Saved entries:
§ §

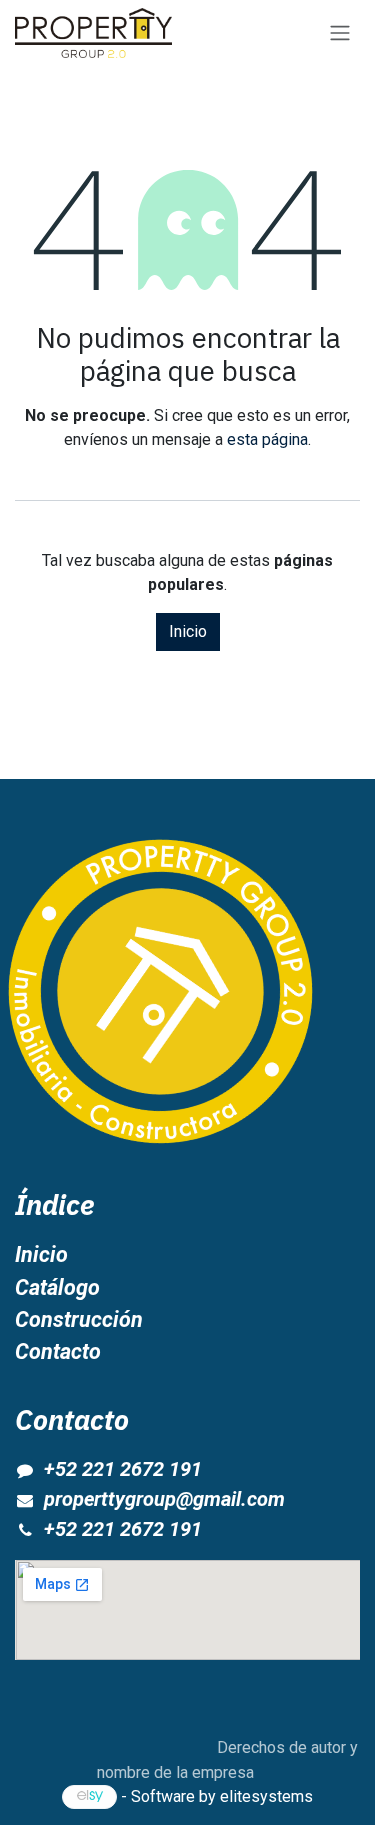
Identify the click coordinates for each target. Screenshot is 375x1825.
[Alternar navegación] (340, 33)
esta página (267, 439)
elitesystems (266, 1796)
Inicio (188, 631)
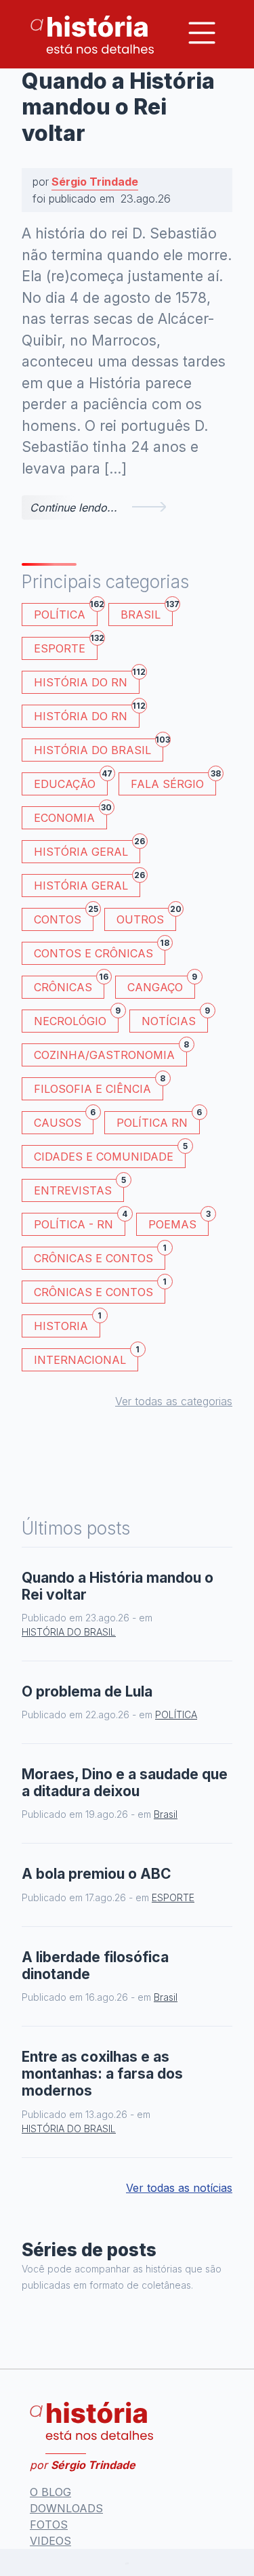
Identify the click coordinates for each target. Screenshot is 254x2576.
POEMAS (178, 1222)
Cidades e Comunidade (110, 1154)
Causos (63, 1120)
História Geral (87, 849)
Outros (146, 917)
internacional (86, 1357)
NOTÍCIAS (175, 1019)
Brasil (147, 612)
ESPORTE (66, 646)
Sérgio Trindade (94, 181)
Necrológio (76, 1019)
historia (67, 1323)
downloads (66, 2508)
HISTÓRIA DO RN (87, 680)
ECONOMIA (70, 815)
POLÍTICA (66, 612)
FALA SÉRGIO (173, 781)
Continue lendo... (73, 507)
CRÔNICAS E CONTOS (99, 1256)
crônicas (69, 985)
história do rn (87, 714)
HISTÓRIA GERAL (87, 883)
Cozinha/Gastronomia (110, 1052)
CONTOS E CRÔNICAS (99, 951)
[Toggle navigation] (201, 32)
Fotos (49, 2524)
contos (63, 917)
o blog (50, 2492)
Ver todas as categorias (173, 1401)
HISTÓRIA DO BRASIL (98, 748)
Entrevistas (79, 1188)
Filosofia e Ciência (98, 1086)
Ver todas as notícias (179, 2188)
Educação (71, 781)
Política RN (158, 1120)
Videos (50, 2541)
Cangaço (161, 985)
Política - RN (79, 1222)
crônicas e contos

§ §

WHAT TO WORK ON = If a line of the entries above holds the word "todas", count it; report only how many such lines there are.

YOUR RESPONSE = 2